Las aeronaves, por problemas de suministros de materias primas, según la excusa dada por los fabricantes, estaban muy retrasadas y la verdad es que su construcción comenzó en Milán solo poco antes del arribo de la delegación peruana. Contrariado por la demora, Canga permaneció un tiempo presionando a los fabricantes y luego recorrió otras industrias italianas del rubro aéreo. Ahí pudo constatar que muchas empresas de ese país atravesaban por crisis de suministros a raíz de las ventas de materias primas que el gobierno de Mussolini estaba haciendo a la Alemania de Hitler, que se preparaba para la guerra. Los mismos italianos estaban insertos en una campaña armamentista que los obligaba a canalizar grandes recursos de todo tipo a su industria bélica.
Solo en marzo de 1939 la última aeronave salió de la línea de producción y comenzaron los preparativos para el despacho, por vía marítima, hacia el Perú. Quince Caproni Bergamaschi Ca. 310 “Perú” arribaron a El Callao a fines de mayo de 1939 para ser ensamblados en la planta limeña de la fábrica italiana. A fines de septiembre fueron puestos en funciones, luego de una pomposa ceremonia a la que asistieron las principales autoridades del país.
Lo que no alcanzó a saber Pedro Canga, que solo salió a la luz cuando se inició el proceso de armado de los aviones en Lima, era que éstos adolecían de muchas fallas, la mayoría a causa de la utilización de materias primas defectuosas.
Entre los defectos se citan los siguientes[1]:
- Mal funcionamiento del sistema de paso variable de las hélices.
- Fallas del sistema eléctrico.
- Fracturas en pistones y bielas por mala calidad del material empleado.
- Fisuras en los tubos de escape, por la misma razón.
- Falsas alarmas de incendio.
- Mal funcionamiento del sistema hidráulico.
Pese a que estos desperfectos fueron aparentemente superados, los aviones sufrieron un sinnúmero de accidentes, la mayoría a causa de problemas mecánicos.

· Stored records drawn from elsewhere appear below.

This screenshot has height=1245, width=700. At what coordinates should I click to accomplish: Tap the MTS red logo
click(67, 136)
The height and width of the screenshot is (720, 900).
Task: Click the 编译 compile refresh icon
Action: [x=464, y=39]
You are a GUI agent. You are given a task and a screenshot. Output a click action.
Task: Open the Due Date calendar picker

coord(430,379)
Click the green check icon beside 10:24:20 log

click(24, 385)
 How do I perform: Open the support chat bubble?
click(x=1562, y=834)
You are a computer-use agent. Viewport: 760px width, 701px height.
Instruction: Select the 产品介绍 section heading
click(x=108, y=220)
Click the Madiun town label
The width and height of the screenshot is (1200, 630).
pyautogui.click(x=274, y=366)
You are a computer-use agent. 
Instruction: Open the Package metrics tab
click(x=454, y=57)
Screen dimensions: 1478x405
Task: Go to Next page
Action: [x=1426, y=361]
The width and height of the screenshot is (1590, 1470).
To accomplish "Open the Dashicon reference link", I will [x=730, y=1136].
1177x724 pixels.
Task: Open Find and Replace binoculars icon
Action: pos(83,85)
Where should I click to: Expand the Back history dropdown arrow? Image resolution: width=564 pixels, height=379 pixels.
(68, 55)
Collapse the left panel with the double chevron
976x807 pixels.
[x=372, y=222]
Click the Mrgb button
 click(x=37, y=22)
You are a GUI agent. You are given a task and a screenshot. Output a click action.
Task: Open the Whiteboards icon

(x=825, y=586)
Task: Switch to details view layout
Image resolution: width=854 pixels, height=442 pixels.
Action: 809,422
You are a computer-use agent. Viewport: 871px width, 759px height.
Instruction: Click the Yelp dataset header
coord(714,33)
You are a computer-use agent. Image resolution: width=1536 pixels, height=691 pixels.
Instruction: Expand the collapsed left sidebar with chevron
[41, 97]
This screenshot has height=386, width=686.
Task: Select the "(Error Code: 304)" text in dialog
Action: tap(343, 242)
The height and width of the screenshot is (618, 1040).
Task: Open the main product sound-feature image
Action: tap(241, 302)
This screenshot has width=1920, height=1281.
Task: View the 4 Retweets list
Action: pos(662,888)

Antes del fin de ese año dos de las quince aeronaves se habían estrellado, con consecuencias fatales, y una tercera se incendió al aterrizar. El resto tampoco tuvo larga vida, aunque algunos participaron en la guerra contra Ecuador, participando en acciones de bombardeo a instalaciones militares enemigas. Los últimos continuaron volando hasta 1944, cuando fueron desguazados. Solo cinco años prestaron servicios al CAP.
Después de la seguidilla de accidentes, ocurridos cuando estaban recién puestos en servicio, los Caproni nunca gozaron de la confianza de las tripulaciones.
Pero estos aviones no fueron las únicas adquisiciones: en 1938 el Perú, empeñado en un gran plan de modernización de su fuerza aérea, adquirió otras aeronaves en los Estados Unidos de Norteamérica. A la fábrica Grumman le compró cuatro hidroaviones modelo G-21 “Goose”, cuyo traslado al país estuvo a cargo del comandante Humberto Gal´Lino. Despegaron desde Nueva York el 23 de marzo de 1939 y, después de las necesarias escalas para reabastecimiento, arribaron a Lima sin novedad.
Dos meses después, el 31 de mayo, partieron desde Los Ángeles diez cazas Douglas 8ª-3P, diseñados especialmente para el Perú, al mando del comandante Armando Revoredo, que también aterrizaron en Lima sin sobresaltos luego de las imprescindibles detenciones.
Fue quizás el conocer estas noticias lo que llevó al comandante Pedro Canga a solicitar a las autoridades de su institución permiso para trasladar, en vuelo, hasta la capital peruana uno de los aviones adquiridos en Italia.
El desafío propuesto por el valeroso Canga implicaba volar sobre el Mediterráneo, el desierto del Sahara, el Atlántico, la selva amazónica y la Cordillera de los Andes, obstáculos nunca antes salvados en un mismo raid.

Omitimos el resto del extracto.